Shares in Mezzanine are similar to those off-chain: they are used in shareholder governance and may be distributed assets in the event of a company's liquidation or acquisition. There are two types of shares in Mezzanine:

  1. Common Shares

  2. Preferred Shares

There are notable differences between the two:

  • There is only a single common shares contract in an organization's capital stack. In contrast, a Mezzanine organization can have multiple classes of Preferred Shares with differing attributes and seniority.

  • The voting weight of common shares is one. The voting weight corresponds to the number of votes that each share has in shareholder governance. Preferred Shares can have bespoke voting weights, allowing them to have more or less voting power than the common shares.

  • Preferred Shares keep track of a liquidation preference value. This value is the amount of the denomination asset per share that is distributed to shareholders during liquidation before the firm's assets are distributed pro-rata to all equity owners. Preferred shares do not have to have liquidation preference value. Once a share class is created, the liquidation preference value is immutable and cannot be increased or decreased. A shareholder's liquidation preference is the product of their balance multiplied by the liquidation preference value.

    • For example, assume that company Foo's denomination asset is USDC. Foo has 1,000 USDC and no debt. It also has Preferred Shares with a liquidation preference value of 2, and Alice is the only Preferred shareholder with 100 shares. Foo also has 100 common shares, where Bob is the sole shareholder. During liquidation, Alice will receive 2 * 100 = 200 USDC as her liquidation preference. The remaining 800 USDC will be distributed between the 200 common and preferred shares, such that Alice and Bob both receive 400 USDC. In total, Alice receives 600 USDC.

The process of issuing new shares follows two steps:

  1. The authorization of shares by shareholder governance

  2. The issuance of those shares by the organization's board of directors

The board of directors is unable to issue shares that have not been authorized. Once issued, the number of authorized shares is decreased. For example, if company Foo has 1,000,000 authorized common shares and issues 100,000, it will have 900,000 authorized common shares remaining. Authorization occurs per share class. If 100,000 common shares are authorized, it does not correspond to the number of preferred shares that are authorized.

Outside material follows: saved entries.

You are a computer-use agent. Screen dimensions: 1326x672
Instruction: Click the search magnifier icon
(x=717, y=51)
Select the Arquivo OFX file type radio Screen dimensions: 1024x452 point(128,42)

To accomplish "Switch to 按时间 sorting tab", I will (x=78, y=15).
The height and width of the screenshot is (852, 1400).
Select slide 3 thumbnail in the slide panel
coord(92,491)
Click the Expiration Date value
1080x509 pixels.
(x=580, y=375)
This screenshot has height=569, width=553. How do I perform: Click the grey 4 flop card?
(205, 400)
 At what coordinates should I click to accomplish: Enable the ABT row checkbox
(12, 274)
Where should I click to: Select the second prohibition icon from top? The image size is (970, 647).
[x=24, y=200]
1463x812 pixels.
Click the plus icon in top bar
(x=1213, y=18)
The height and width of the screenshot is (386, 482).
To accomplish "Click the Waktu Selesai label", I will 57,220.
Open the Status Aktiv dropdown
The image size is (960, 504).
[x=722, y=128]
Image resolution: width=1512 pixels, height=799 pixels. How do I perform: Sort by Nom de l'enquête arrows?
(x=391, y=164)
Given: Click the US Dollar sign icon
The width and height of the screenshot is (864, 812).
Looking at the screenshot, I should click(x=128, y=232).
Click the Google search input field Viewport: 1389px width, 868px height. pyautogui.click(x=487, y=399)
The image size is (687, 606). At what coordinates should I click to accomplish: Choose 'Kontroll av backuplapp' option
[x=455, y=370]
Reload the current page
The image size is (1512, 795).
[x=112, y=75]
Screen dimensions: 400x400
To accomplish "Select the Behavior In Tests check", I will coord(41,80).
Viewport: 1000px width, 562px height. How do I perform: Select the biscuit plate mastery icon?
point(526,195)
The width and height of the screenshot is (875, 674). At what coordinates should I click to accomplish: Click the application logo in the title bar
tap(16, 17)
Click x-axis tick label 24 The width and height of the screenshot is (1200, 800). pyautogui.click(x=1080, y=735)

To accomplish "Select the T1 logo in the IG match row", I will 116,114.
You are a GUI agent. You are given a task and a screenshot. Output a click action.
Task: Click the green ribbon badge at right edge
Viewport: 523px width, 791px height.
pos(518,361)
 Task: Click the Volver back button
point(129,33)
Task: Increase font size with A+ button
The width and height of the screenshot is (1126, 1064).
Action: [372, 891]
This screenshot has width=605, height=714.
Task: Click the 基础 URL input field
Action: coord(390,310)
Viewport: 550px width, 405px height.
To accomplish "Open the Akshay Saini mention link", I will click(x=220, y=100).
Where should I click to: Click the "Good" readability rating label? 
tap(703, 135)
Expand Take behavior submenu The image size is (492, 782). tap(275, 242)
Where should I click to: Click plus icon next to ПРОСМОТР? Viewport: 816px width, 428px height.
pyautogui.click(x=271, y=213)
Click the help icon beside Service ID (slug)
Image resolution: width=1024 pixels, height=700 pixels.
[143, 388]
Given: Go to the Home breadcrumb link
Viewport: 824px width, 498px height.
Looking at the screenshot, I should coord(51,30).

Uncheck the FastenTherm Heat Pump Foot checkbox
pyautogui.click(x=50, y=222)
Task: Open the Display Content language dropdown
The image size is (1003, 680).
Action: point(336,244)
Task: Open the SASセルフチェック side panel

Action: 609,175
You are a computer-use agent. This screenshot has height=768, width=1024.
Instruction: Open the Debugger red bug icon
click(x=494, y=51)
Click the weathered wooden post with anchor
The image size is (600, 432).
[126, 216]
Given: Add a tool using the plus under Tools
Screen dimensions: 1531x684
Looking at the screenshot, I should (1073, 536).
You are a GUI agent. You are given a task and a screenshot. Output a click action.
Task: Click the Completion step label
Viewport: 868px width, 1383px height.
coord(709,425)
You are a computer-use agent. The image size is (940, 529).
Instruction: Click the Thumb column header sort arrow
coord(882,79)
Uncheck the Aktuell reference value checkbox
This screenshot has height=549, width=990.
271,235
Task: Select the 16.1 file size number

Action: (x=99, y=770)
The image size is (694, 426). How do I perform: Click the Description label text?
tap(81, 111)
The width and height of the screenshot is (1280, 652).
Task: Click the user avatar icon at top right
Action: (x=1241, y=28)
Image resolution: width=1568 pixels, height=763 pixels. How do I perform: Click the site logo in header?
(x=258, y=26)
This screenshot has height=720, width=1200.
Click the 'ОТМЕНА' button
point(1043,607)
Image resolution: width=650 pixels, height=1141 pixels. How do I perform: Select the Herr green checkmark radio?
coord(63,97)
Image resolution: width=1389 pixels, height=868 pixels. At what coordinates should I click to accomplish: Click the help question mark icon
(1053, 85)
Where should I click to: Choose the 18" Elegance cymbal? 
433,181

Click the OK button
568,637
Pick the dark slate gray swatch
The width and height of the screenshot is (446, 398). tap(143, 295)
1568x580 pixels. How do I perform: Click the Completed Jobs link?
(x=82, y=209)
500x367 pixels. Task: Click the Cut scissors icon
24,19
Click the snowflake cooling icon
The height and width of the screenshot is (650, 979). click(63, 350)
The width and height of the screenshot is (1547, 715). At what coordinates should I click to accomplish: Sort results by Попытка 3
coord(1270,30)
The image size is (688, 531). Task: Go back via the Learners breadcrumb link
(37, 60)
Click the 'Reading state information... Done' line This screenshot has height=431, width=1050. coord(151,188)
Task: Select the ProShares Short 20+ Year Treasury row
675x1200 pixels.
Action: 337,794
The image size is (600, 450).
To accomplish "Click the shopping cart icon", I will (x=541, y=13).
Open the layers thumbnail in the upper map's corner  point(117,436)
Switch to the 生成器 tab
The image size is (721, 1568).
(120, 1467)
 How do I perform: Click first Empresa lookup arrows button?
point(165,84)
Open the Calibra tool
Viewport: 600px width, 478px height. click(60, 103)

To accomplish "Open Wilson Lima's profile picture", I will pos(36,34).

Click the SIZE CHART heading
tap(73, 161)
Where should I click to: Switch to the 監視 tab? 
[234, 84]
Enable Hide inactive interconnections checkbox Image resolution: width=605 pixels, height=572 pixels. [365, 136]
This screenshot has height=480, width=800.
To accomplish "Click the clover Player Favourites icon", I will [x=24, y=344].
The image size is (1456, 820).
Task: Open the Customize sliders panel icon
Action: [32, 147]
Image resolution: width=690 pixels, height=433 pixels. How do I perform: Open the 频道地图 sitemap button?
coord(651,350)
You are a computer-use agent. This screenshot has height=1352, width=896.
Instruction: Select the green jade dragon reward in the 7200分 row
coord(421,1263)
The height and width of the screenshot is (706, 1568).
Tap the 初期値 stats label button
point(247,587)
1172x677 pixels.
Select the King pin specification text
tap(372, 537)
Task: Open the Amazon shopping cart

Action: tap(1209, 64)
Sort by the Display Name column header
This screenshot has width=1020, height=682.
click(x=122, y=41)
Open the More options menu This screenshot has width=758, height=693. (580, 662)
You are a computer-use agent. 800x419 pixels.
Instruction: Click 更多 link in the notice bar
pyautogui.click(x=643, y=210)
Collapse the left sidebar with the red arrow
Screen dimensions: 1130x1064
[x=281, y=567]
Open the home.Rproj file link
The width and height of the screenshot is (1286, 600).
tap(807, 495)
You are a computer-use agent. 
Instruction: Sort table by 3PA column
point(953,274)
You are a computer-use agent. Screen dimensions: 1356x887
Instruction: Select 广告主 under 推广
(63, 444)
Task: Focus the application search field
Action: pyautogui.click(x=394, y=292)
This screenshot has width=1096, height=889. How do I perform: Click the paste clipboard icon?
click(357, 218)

Common shares will be added to the organization's capital stack upon a company's creation. The individual(s) who create the company can also dictate an initial number of authorized common shares.

Shares can be issued to any account. Most frequently, shares will likely be issued to the Treasury, from which they can be spent by the organization's departments and modules. Like with any ERC20, the spending of shares by a module or department must be approved by its ancestors.

For the sake of simplicity, the Mezzanine team decided that Mezzanine organizations should only have a single type of common shares. However, future versions of the protocol can easily support multiple classes of common shares with differing voting weights.